Work item:
Out of the listing below, copy every line that carries the string "agent".
[Opening Supplied material section]
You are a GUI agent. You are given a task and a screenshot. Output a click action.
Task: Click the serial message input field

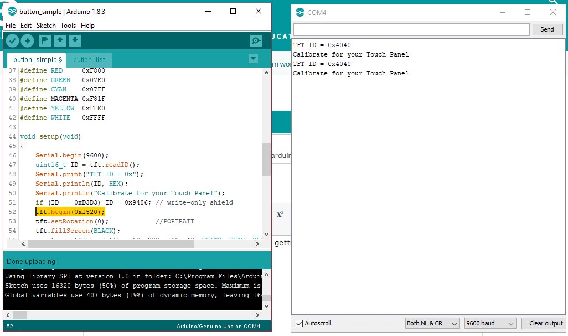(x=410, y=29)
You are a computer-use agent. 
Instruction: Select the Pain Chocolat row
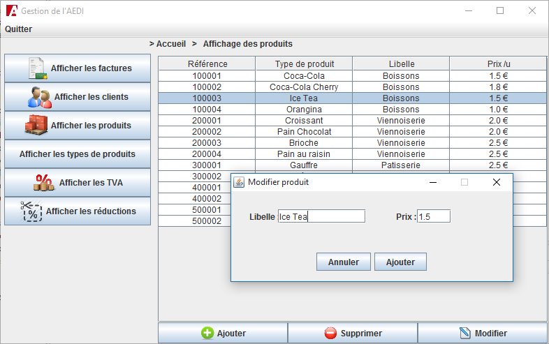[304, 132]
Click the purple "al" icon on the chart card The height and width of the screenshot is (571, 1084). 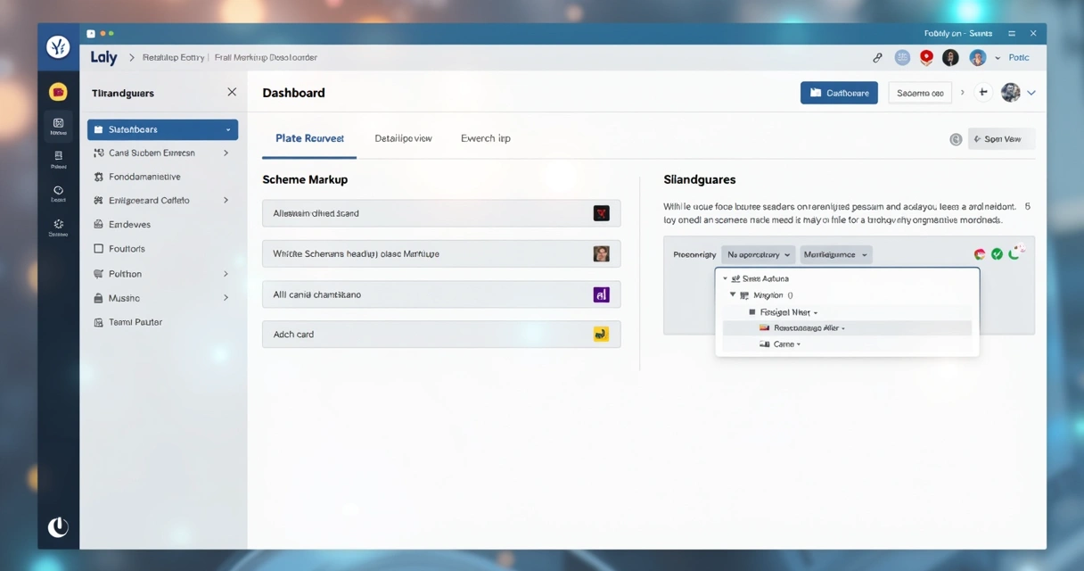coord(603,294)
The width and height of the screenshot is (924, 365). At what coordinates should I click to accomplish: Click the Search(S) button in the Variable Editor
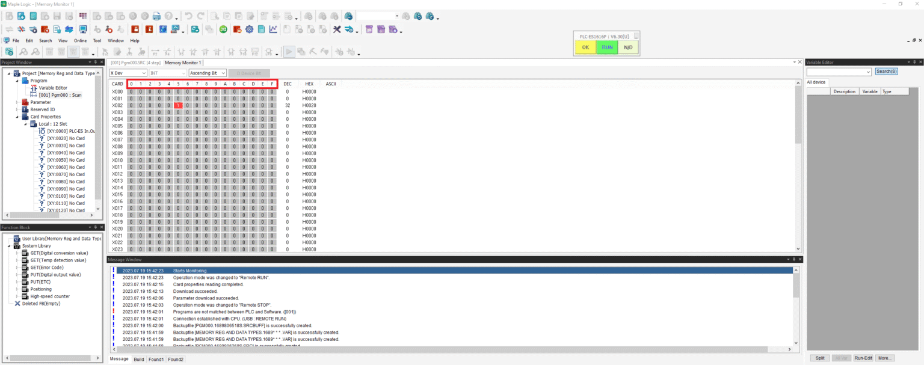(x=887, y=71)
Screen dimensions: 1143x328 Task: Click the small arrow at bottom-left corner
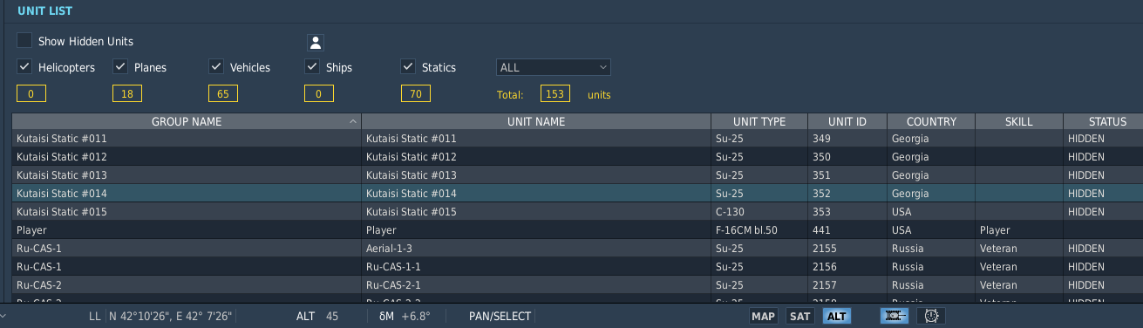pos(4,316)
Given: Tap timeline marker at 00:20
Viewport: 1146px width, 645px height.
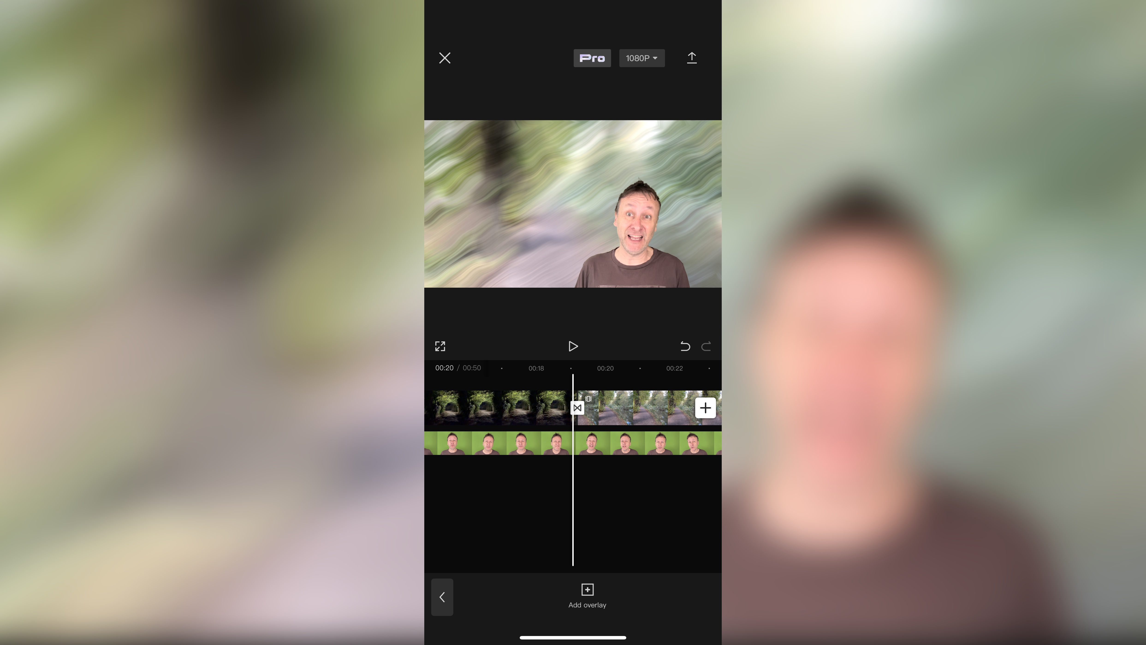Looking at the screenshot, I should click(605, 368).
[Closing Supplied material section]
Solution for this exercise:
You are a GUI agent. You are given a task and a screenshot. Output a click action.
You are a computer-use agent. 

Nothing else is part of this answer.